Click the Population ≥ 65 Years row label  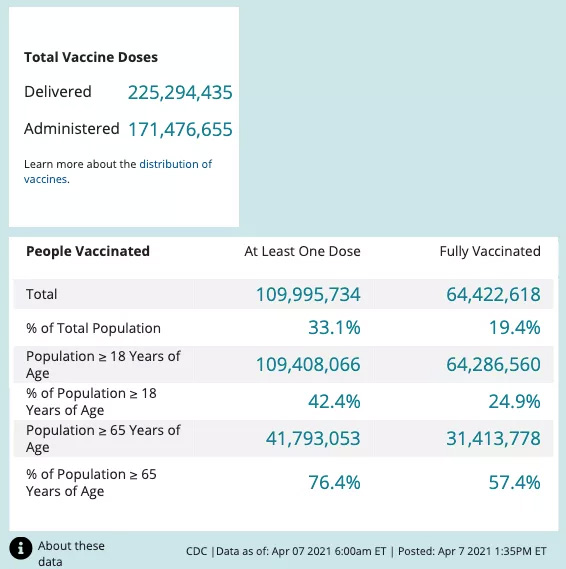click(103, 438)
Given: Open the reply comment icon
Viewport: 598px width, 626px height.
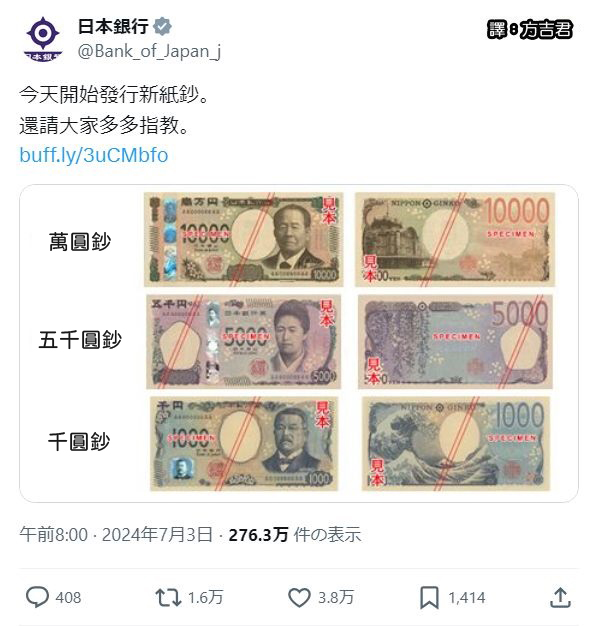Looking at the screenshot, I should [x=38, y=597].
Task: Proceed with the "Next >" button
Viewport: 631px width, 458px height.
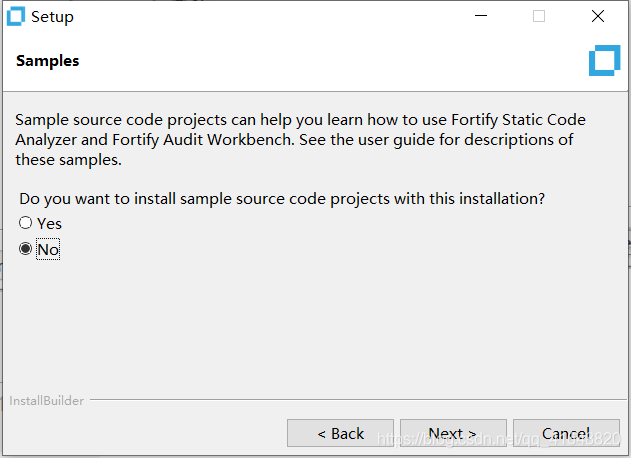Action: click(453, 433)
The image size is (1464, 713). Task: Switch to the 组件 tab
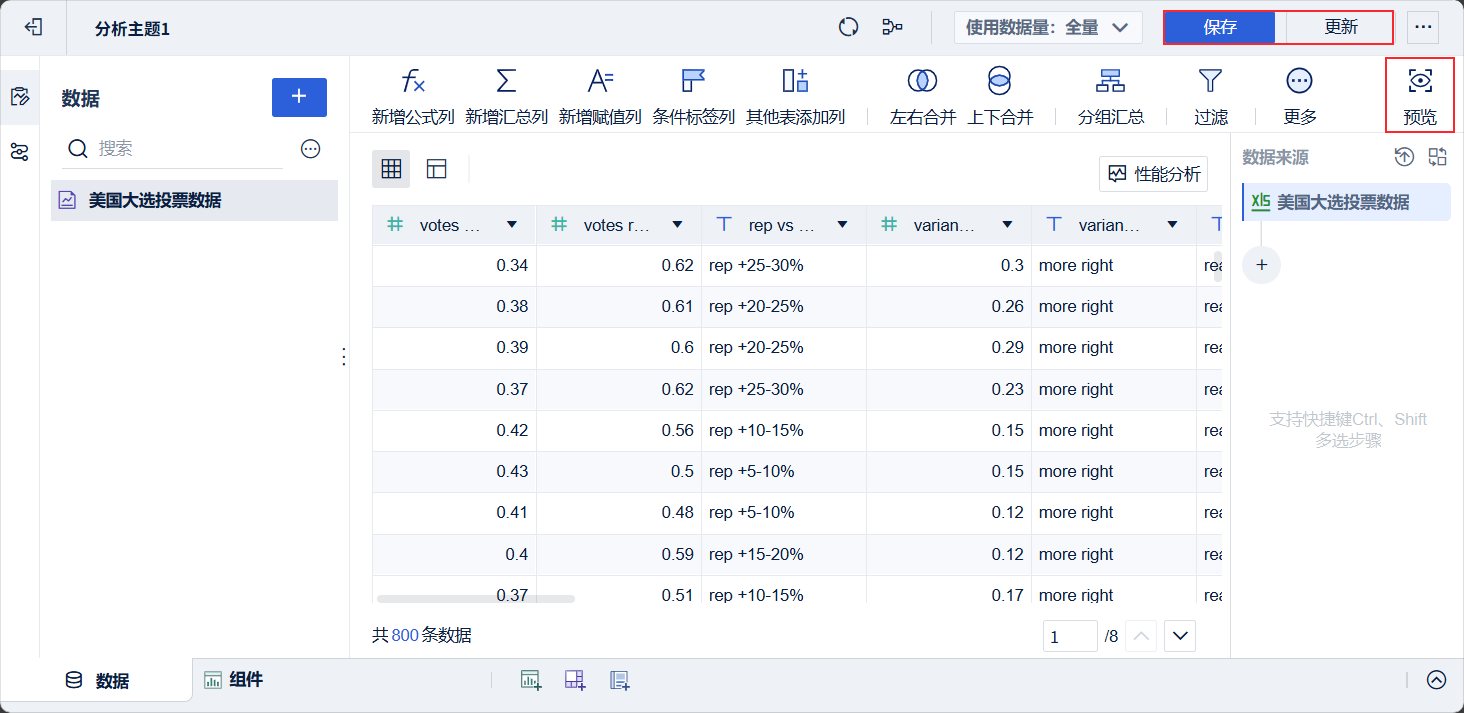click(x=234, y=680)
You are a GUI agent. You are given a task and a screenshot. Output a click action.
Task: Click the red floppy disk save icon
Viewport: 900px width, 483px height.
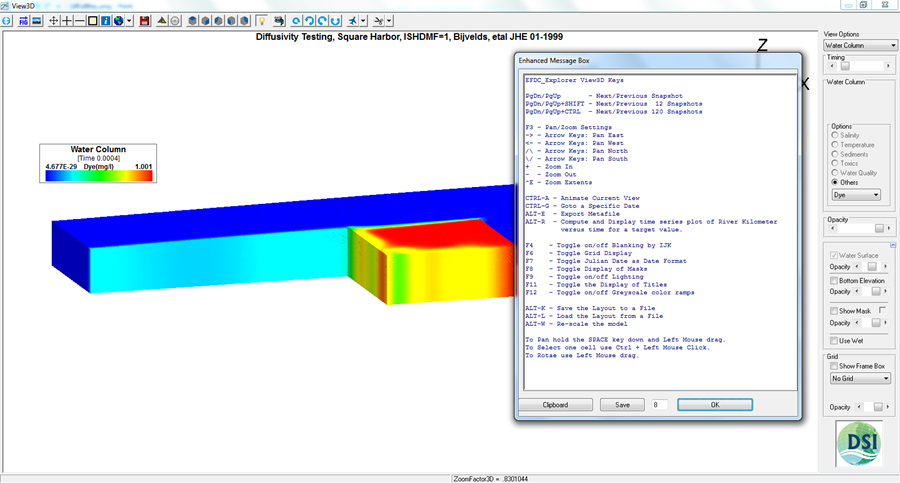(145, 21)
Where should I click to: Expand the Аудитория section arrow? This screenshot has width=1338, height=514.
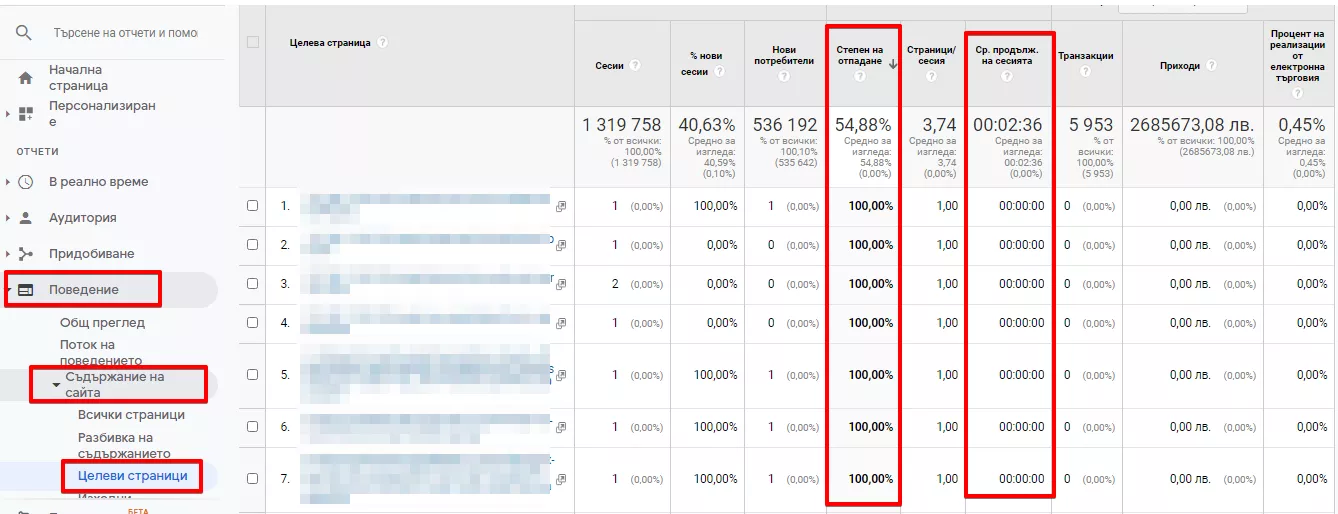point(8,218)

----

Your task: Nothing but the lines from the one containing "The image size" through the end of the entries is to be retyped, exactly as written and without pictures.

Exercise result:
The image size is (1464, 713). Task: Switch to the 组件 tab
click(x=234, y=680)
You are a GUI agent. You are given a task and a screenshot. Output a click action.
Task: Click the red floppy disk save icon
Viewport: 900px width, 483px height.
(145, 21)
Where should I click to: Expand the Аудитория section arrow? This screenshot has width=1338, height=514.
point(8,218)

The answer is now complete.